In an earlier post we got a 10 year old girl’s view of the war as Sherman started his destructive march through Georgia.(Click here to read.) Here are more details.
Needless to say that there will never be a statue like the one above honoring Union General Sherman in Georgia. And here’s the reason why.
Sherman’s Special Field Orders No. 120 authorized a new kind of warfare. Part of it reads:
“…should the inhabitants burn bridges, obstruct roads or otherwise manifest local hostility, then army commanders should order and enforce a devastation more or less relentless, according to the measure of such hostility.”
In case you doubt how severe he meant this to be, this will clarify Sherman’s intentions, from one of his telegrams to Ulysses S. Grant:
“Until we can repopulate Georgia it is useless to occupy it, but utter destruction of its roads, houses, and people will cripple their military resources. … I can make the march and make Georgia howl.”
One of Sherman’s officers, John Acheson, wrote these words:
“…scores of poor families have I seen, who had had no hand in bringing the present trouble upon the country, left without a mouthful to eat, and not knowing where to turn to get it, or what in the world to do to relive their distress.”

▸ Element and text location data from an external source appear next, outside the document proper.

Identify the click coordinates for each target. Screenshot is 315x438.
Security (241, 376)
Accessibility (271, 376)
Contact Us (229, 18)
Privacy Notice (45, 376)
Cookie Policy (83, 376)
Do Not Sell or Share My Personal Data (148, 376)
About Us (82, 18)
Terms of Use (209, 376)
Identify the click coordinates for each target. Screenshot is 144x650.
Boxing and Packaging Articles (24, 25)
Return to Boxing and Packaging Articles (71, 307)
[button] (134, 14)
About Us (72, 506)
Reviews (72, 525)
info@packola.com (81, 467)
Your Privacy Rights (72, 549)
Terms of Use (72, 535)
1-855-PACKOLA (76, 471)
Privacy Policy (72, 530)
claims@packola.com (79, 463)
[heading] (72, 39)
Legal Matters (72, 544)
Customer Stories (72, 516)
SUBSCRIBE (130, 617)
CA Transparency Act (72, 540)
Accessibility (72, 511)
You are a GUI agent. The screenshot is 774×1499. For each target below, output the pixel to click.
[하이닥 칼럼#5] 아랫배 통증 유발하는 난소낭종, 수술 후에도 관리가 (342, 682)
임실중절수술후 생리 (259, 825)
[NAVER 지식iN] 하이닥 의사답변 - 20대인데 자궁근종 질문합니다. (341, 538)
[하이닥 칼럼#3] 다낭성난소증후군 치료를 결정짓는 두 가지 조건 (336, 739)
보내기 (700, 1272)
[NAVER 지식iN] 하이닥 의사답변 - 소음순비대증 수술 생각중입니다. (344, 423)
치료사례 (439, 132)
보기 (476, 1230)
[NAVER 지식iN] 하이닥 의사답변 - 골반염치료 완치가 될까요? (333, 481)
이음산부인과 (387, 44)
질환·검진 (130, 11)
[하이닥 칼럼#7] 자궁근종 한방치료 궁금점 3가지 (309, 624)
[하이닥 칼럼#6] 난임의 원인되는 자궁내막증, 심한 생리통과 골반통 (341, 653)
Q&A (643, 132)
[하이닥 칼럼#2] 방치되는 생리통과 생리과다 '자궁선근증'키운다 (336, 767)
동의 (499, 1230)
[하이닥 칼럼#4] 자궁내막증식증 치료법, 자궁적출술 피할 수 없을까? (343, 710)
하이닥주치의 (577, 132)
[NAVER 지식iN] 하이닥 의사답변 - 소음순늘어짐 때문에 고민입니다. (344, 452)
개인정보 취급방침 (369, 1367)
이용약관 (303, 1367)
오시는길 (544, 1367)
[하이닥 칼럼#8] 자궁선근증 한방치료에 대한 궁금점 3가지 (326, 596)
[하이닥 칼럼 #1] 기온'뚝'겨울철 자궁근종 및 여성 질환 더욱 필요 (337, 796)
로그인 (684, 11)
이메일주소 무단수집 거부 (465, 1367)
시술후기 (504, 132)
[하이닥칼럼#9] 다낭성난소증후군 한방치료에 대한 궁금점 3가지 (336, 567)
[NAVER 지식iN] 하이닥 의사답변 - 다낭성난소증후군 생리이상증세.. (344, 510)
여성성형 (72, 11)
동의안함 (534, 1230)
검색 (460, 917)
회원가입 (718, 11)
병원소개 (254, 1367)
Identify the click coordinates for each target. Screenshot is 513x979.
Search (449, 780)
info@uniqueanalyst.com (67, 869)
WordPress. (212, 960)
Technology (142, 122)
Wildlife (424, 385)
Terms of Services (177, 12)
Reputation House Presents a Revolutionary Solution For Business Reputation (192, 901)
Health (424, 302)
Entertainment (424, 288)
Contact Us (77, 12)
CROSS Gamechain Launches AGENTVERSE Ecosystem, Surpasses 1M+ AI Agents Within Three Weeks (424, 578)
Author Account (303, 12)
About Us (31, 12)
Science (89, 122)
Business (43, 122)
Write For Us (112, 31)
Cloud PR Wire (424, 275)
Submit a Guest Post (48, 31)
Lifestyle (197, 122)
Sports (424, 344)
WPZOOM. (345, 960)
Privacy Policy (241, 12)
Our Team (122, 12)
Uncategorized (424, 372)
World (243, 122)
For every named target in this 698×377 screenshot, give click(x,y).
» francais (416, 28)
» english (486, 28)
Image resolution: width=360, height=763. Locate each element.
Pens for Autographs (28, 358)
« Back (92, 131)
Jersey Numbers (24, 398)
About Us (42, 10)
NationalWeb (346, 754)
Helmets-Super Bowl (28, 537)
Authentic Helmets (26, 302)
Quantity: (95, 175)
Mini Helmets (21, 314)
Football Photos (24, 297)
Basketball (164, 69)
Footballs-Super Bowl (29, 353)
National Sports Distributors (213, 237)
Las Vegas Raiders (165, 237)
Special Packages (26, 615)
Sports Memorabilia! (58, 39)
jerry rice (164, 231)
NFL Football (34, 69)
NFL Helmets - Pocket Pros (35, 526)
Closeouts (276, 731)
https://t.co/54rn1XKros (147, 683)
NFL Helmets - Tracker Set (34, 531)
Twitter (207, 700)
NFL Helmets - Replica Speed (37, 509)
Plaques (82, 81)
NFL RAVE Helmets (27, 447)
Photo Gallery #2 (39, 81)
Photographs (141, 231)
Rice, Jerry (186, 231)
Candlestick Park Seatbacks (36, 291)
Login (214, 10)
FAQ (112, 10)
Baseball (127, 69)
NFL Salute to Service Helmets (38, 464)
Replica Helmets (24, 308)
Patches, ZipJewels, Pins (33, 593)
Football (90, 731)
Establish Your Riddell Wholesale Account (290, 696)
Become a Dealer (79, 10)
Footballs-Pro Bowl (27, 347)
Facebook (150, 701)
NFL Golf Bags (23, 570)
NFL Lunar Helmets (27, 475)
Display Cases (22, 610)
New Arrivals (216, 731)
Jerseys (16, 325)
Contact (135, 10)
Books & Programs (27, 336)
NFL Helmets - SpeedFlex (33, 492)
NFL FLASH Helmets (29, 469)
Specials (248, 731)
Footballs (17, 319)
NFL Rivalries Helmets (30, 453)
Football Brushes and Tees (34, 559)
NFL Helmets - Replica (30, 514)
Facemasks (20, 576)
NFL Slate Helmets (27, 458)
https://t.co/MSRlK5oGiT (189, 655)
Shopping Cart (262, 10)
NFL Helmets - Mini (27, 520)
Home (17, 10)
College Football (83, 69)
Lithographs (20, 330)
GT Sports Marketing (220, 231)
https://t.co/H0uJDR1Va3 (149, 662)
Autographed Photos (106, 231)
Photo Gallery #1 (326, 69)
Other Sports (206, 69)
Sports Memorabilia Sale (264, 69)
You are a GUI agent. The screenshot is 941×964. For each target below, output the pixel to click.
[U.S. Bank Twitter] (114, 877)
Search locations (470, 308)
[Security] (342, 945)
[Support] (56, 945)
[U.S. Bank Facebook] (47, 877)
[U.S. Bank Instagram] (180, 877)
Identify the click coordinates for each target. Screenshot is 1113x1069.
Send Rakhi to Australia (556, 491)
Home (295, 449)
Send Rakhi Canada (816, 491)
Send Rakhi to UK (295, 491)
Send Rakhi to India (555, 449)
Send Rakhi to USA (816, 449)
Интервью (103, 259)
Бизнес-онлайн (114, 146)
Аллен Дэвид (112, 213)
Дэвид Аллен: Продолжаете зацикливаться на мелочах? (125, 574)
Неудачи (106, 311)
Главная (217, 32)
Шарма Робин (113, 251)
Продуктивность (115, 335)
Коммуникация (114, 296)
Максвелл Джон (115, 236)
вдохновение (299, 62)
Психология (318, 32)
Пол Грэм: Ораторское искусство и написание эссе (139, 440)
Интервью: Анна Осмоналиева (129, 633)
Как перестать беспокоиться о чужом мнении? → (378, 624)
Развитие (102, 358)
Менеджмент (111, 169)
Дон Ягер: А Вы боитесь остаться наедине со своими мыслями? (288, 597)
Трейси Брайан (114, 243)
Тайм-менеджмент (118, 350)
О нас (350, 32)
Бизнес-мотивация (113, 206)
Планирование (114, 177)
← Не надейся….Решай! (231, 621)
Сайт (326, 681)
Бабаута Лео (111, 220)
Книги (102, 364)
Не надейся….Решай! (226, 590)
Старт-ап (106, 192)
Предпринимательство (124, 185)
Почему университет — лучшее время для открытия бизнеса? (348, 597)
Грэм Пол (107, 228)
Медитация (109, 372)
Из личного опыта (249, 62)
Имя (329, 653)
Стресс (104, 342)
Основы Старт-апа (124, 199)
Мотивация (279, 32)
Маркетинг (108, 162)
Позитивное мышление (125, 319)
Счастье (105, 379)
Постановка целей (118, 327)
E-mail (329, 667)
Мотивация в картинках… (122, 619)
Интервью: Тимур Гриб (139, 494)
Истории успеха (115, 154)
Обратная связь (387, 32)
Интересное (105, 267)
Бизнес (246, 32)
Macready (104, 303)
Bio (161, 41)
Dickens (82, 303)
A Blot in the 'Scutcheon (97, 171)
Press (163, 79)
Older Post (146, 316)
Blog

While Texas General Hood was negotiating with Sherman on the treatment of civilians in Atlanta, Hood wrote to Sherman:
“And now, sir, permit me to say that the unprecedented measure you propose transcends, in studied and ingenious cruelty, all acts ever before brought to my attention in the dark history of war.”
His scathing messages to Sherman reveal a lot. In one of them he wrote:
“…there are a hundred thousand witnesses that you fired into the habitations of women and children for weeks, firing far above and miles beyond my line of defense.”
Sherman achieved the status of war hero after the war, but not in the lands where he “slashed and burned.”